Project

Astronomy enters the period of Big Data and Data-Driven Discovery. Data bases increase every days with terabytes of new observations, and the catalogs start to contain milions of objects. Thus the most important thing is to see certain order in these enormous data stream, and next we should gain - from this order - a real, deeper understanding of what we see. We face the same problem in quasar research. Catalogs contain 200 000 well studies quasars, over 1 000 000 of quasars are identified, and the numbers are growing.

Different quasars have of course different luminosities, which is easy to understand since they differ with respect to the mass of the central black hole and the distance from us. However, stars differ between themselves not only with respect to the brightness and the distance, but they have different colors. And then the discovery came that stars form a stream on the color-color diagram which was later named stellar main sequence. Finally, it was explained that the location of a star on the stellar main sequence is determined by the temperature of the stellar atmosphere.

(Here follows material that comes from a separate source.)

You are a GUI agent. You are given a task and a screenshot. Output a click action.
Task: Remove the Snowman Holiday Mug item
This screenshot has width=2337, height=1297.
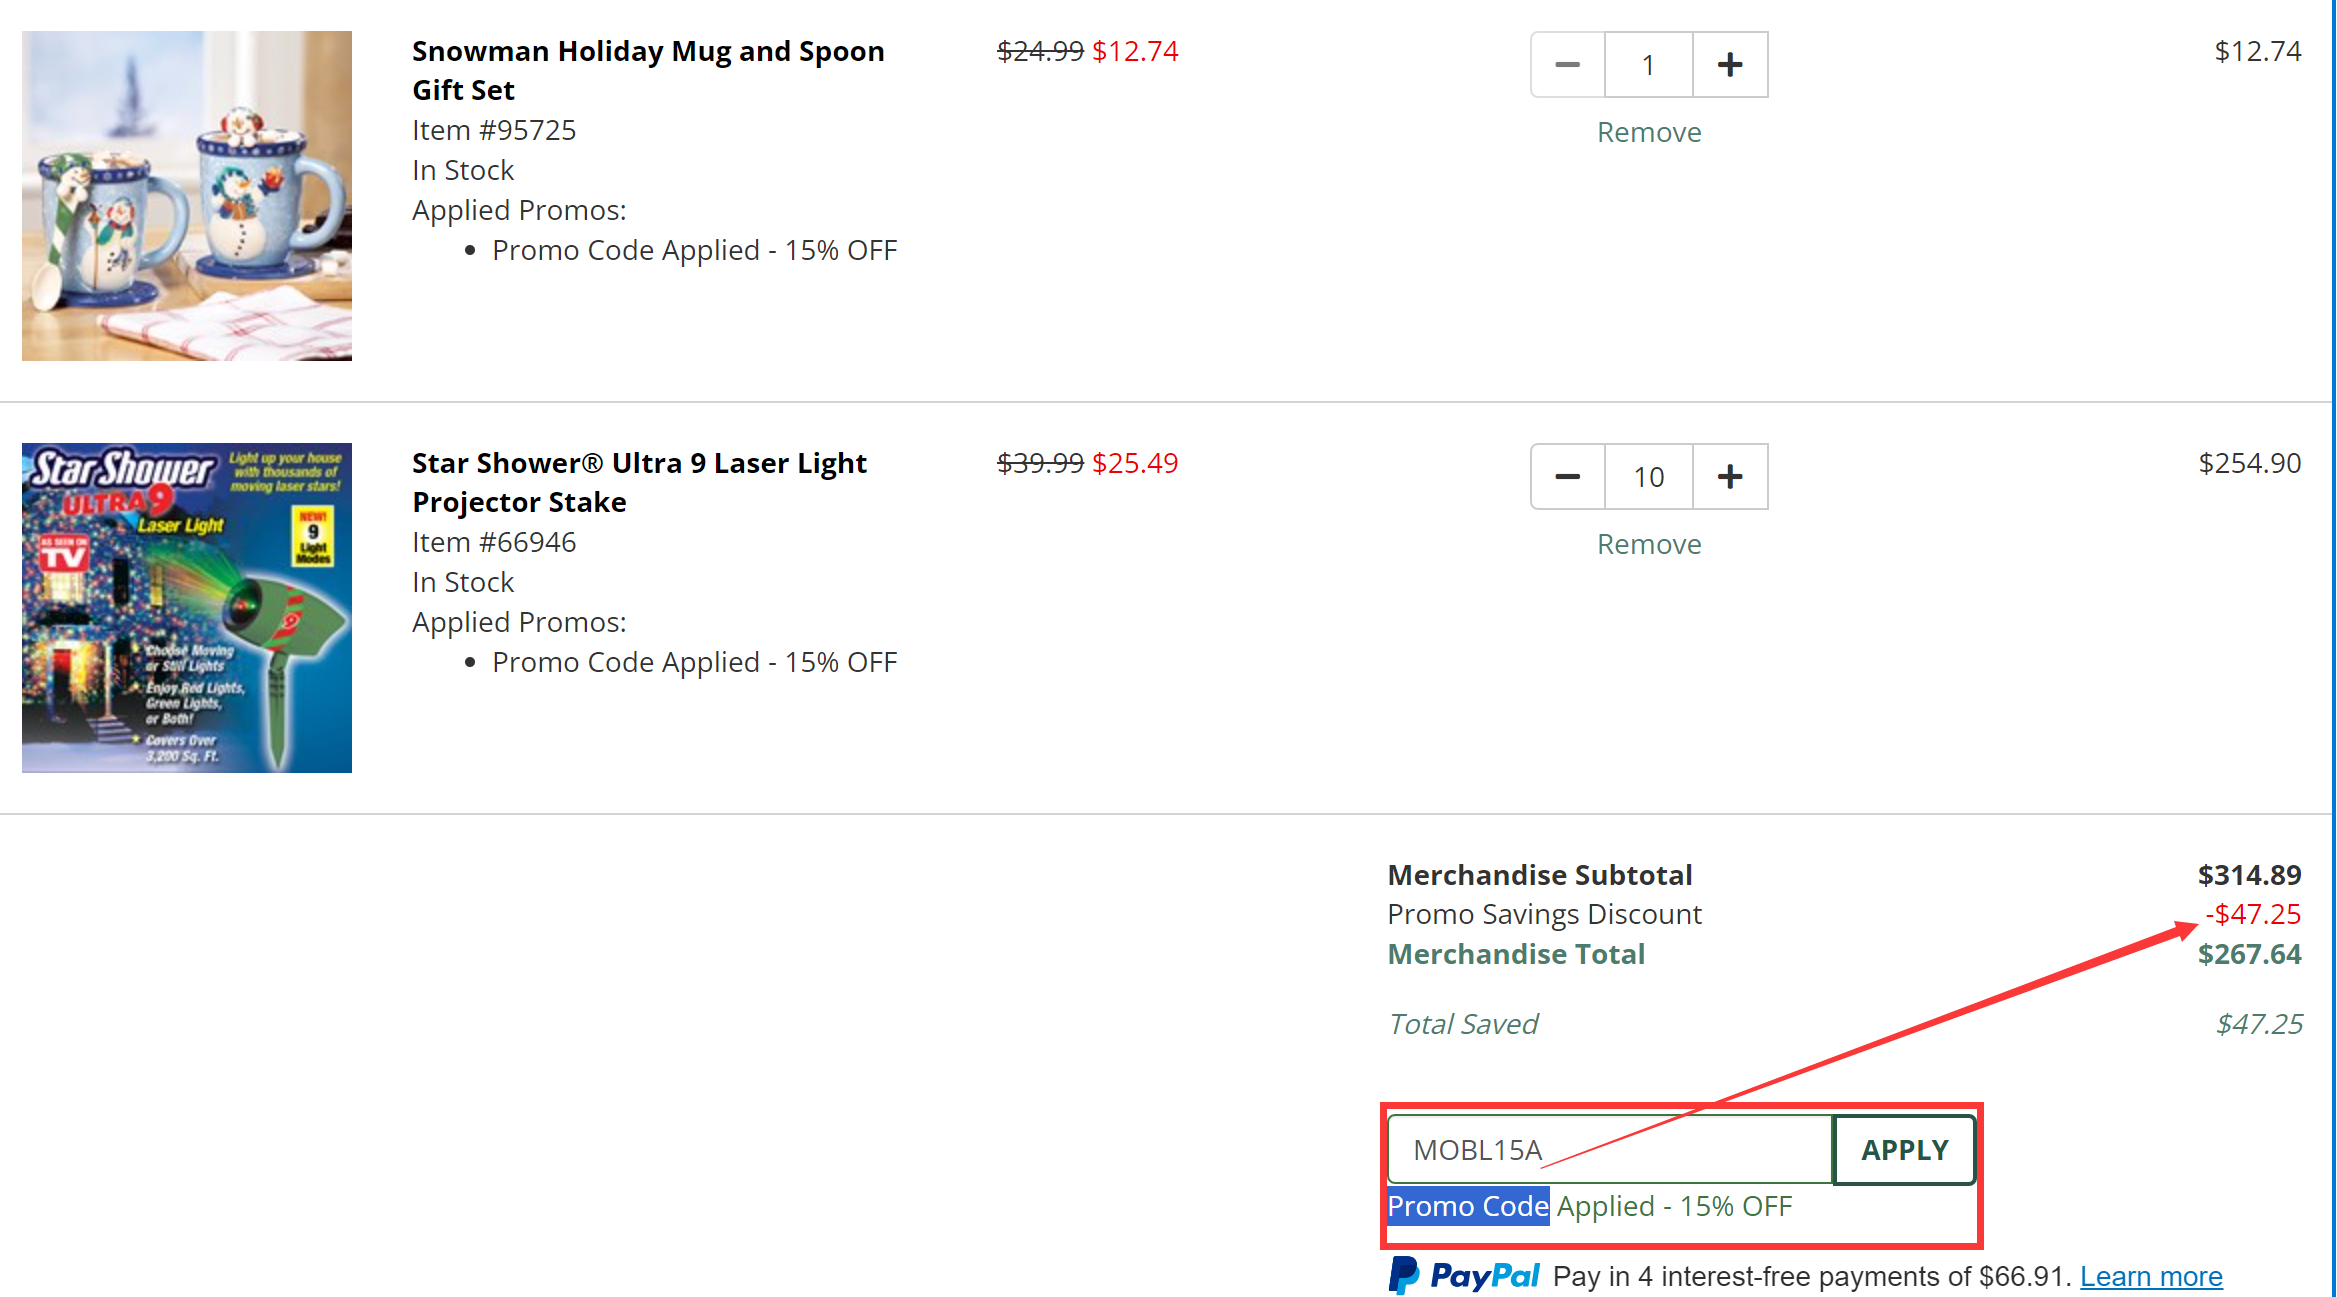pyautogui.click(x=1648, y=132)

Quasars also have their colors, and the corresponding classification also showed a pattern, named now Quasar Main Sequence although this sequence is not as narrow as the stellar main sequence. Quasars are much more complex than stars due to the lack of spherical symmetry - material flowing onto the black hole forms an accretion disk around the central black hole, and this disk is hotter closer to the black hole and cooler further out. Therefore, it is difficult to establish what is responsible for the observed trend. The first ideas for a key parameter were the inclination of the symmetry axis with respect to the observer, and the ratio of the mass flowing toward the black hole to the black hole mass. We have our own idea and we think that the answer is actually quite similar as in the case of stars. The aim of the project is to prove this hypothesis. We will do it through two different actions. We will calculate theoretically the quasar models for a broad range of paramete! rs. We will also collect available observations for numerous quasars with the aim to check whether the parameter which, we think, is the key parameter, actually well describes the observed Quasar Main Sequence.